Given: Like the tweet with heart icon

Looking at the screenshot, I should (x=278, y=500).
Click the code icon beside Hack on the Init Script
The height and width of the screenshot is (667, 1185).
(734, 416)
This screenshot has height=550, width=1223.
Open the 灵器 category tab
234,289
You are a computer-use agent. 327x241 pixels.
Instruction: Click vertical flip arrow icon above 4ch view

---

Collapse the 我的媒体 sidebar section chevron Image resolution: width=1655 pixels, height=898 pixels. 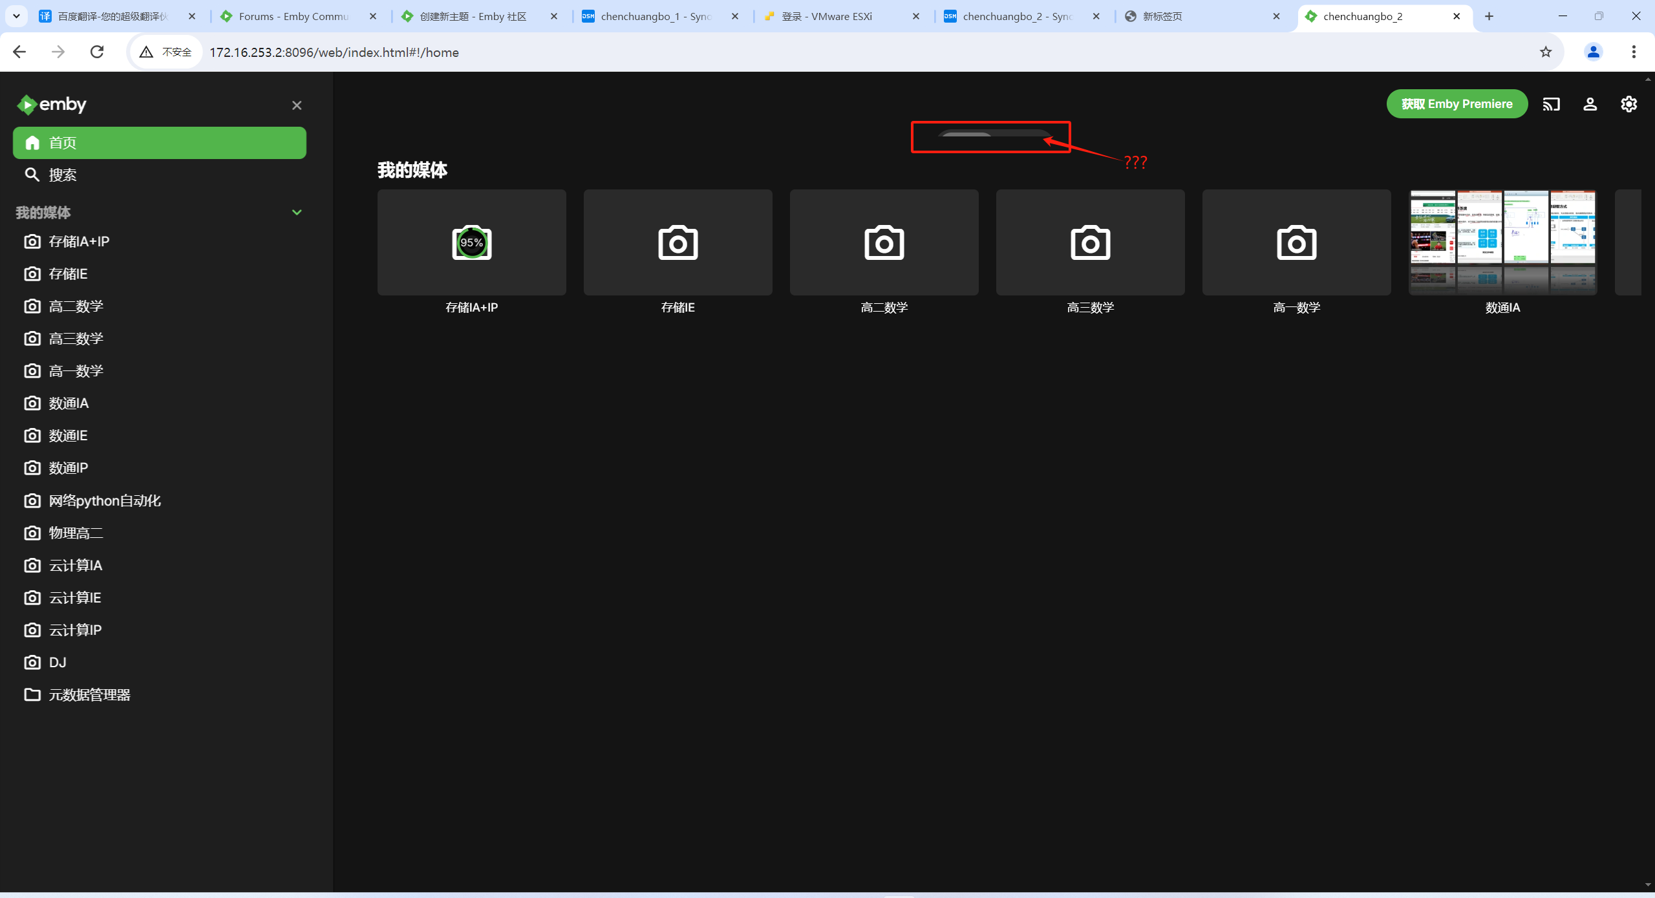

** Work required **
Reproduce the lines starting with the one containing "Given: Like the tweet with heart icon" and continuing through the one containing "Instruction: Click vertical", including both of those lines.

** The completed task **
Given: Like the tweet with heart icon

Looking at the screenshot, I should (x=278, y=500).
Click the code icon beside Hack on the Init Script
The height and width of the screenshot is (667, 1185).
(734, 416)
This screenshot has height=550, width=1223.
Open the 灵器 category tab
234,289
You are a computer-use agent. 327x241 pixels.
Instruction: Click vertical flip arrow icon above 4ch view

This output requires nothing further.